At the beginning of the German-Soviet War, Safonov was based at Vaenga (now called Severomorsk) on the Murmansk Front, commanding the 4th Squadron of the 72nd Mixed Aviation Regiment, flying the Polikarpov I-16 fighter. A widely circulated photograph of Safonov showed him with an I-16 bearing the slogan "За Сталина!" (For Stalin!) on its fuselage, although this probably was not his personal machine.

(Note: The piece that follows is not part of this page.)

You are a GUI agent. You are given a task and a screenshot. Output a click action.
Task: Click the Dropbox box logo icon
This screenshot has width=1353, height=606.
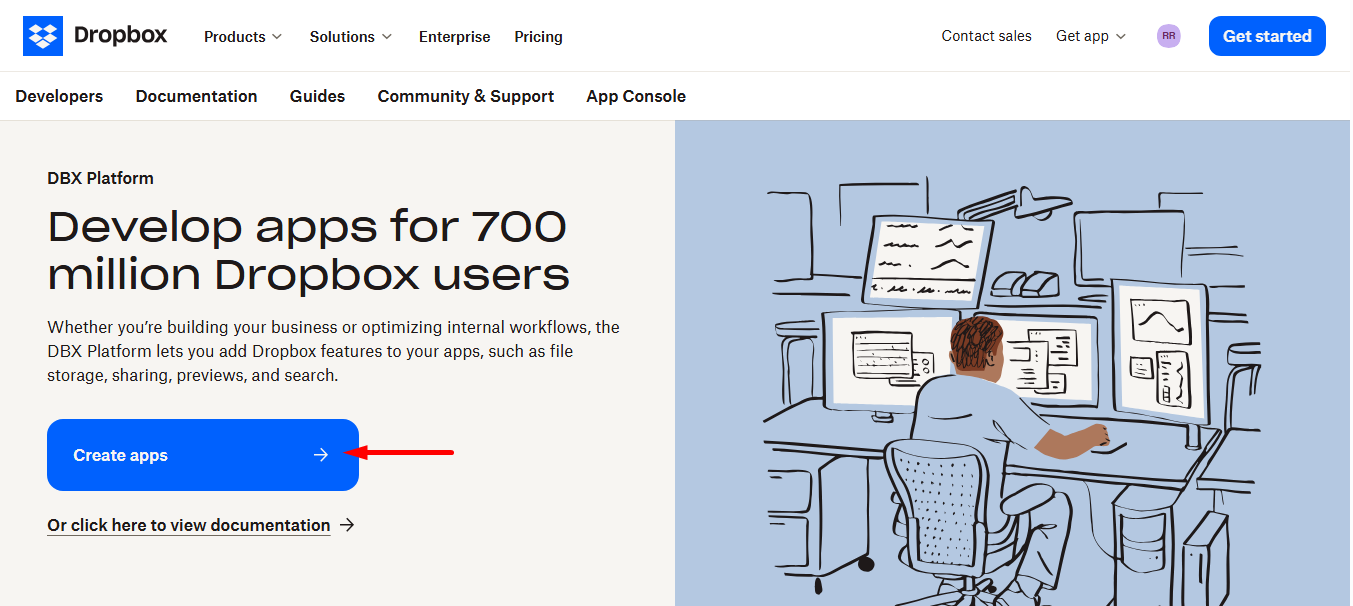43,36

In September 1941, No. 151 Wing RAF arrived at Vaenga by sea, with 39 Hawker Hurricane fighters which they were to train Soviet personnel to operate and then hand over. Safonov headed the Soviet side of the training programme and made a good impression on his British colleagues, who remembered him as serious and likeable. By the time he converted to the Hurricane, Safonov had already scored 14 individual and 6 shared victories with the I-16. He took command of a new squadron, part of the 78th Fighter Aviation Regiment of the Soviet Naval Aviation which was formed to fly the Hurricanes and was largely manned by his pilots from 72nd Mixed Aviation Regiment. As a commander, he showed exceptional organisational and tactical skills, while enforcing strict discipline on his men, once threatening to shoot a pilot whom he judged to have returned early from combat. However, he defended Sergey Kurzenkov who accidentally shot down a friendly bomber and often gave others the credit for his own kills.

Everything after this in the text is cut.